Excerpts from a dataset:
■ ■ ■ ■ ■
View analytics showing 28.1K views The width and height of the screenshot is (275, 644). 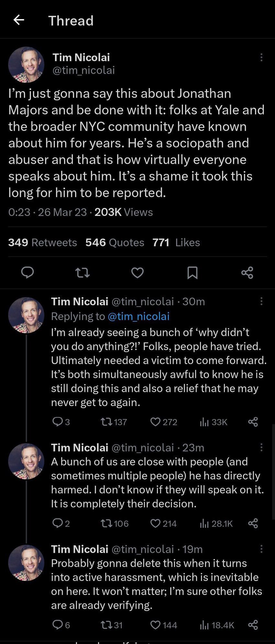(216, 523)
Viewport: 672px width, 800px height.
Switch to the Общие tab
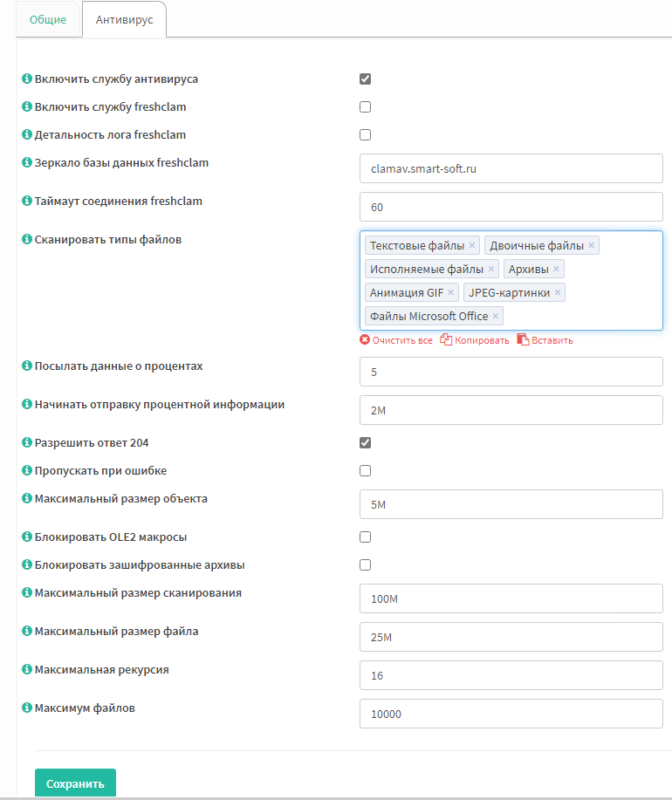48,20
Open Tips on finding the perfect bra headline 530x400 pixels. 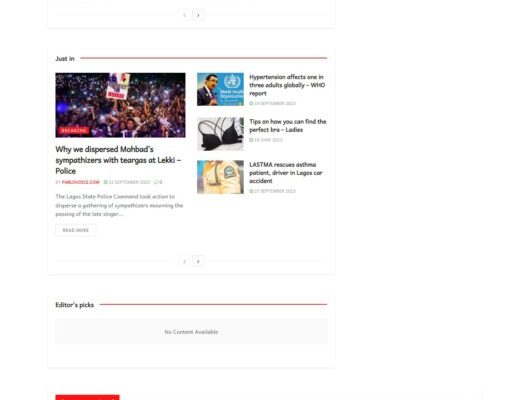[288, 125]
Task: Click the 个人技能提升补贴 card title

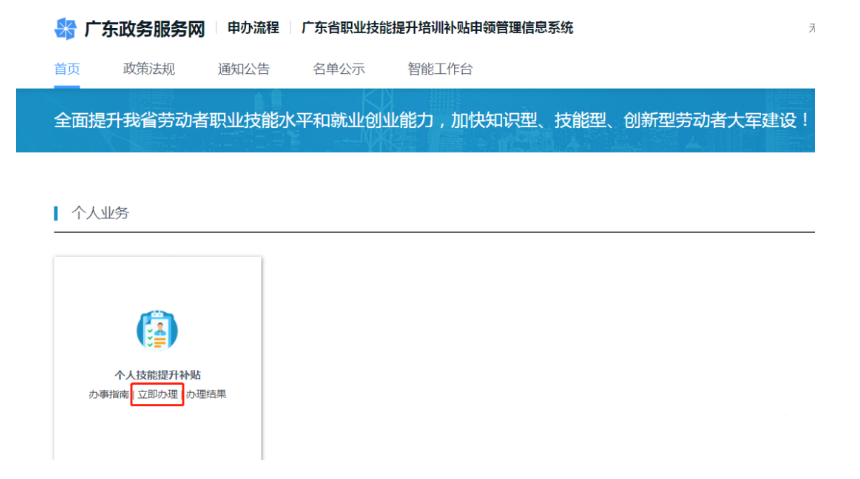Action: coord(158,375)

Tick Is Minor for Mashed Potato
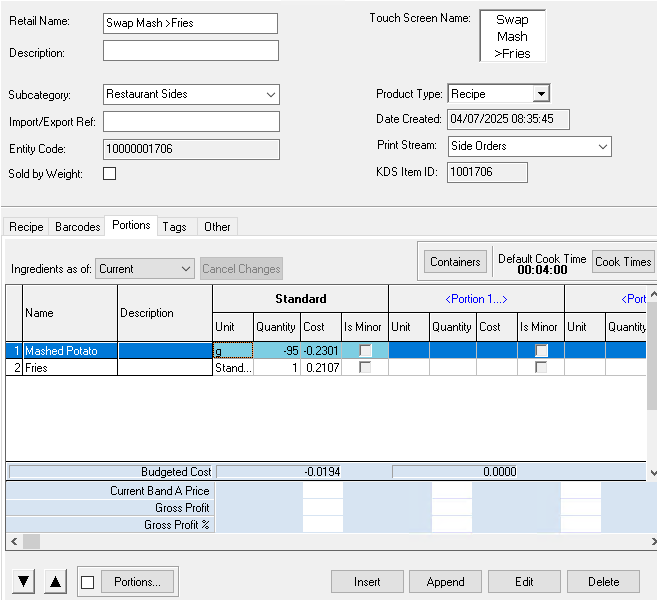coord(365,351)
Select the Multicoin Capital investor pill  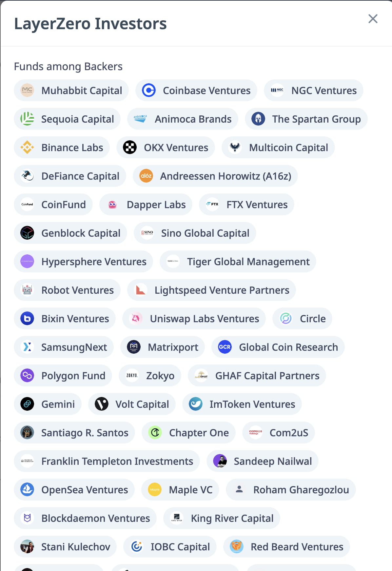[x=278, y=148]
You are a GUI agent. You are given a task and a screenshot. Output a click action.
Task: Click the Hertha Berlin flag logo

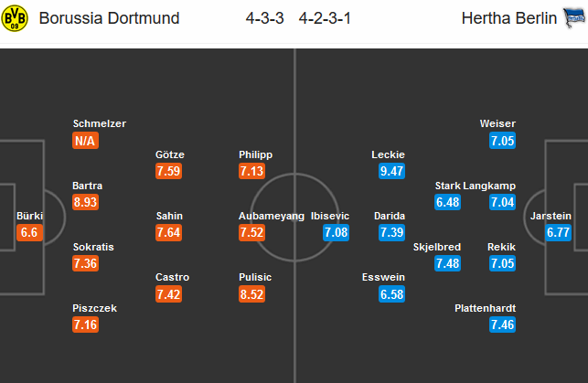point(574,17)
■ ■ ■ ■ ■
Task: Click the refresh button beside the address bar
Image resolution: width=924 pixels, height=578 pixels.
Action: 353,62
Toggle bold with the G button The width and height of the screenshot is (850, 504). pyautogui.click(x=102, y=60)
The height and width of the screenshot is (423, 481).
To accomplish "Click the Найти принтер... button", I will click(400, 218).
■ ■ ■ ■ ■
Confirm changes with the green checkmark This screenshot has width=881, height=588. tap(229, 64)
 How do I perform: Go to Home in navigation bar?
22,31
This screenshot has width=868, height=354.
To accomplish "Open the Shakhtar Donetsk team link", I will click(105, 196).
■ ■ ■ ■ ■
### Brief
Please go through the data above and copy each line containing the word "accomplish".

### Exercise result
To accomplish "Click the Найти принтер... button", I will click(400, 218).
To accomplish "Open the Shakhtar Donetsk team link", I will click(105, 196).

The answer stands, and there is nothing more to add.